→ **YOUR TASK**
Please output the section of the listing below that opens with the line containing "The height and width of the screenshot is (368, 463)." and closes with the line containing "Task: Open the Code in JavaScript2 node", exactly and with nothing else.

→ **DATA TO USE**
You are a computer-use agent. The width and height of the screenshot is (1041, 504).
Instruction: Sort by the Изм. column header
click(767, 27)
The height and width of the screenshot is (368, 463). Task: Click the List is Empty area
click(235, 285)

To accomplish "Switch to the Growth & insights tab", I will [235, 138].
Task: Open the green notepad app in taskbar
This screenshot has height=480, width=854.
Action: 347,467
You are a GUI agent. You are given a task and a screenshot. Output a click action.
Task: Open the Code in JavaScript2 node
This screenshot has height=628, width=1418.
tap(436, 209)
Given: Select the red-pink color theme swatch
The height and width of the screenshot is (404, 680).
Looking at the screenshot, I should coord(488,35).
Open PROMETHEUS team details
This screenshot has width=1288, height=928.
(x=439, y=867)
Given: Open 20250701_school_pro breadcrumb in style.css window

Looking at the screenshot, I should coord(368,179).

→ **SOLVED PROBLEM**
The height and width of the screenshot is (368, 463). Task: Click the List is Empty area
click(235, 285)

To accomplish "Switch to the Growth & insights tab", I will [235, 138].
Task: Open the green notepad app in taskbar
This screenshot has height=480, width=854.
Action: 347,467
You are a GUI agent. You are given a task and a screenshot. Output a click action.
Task: Open the Code in JavaScript2 node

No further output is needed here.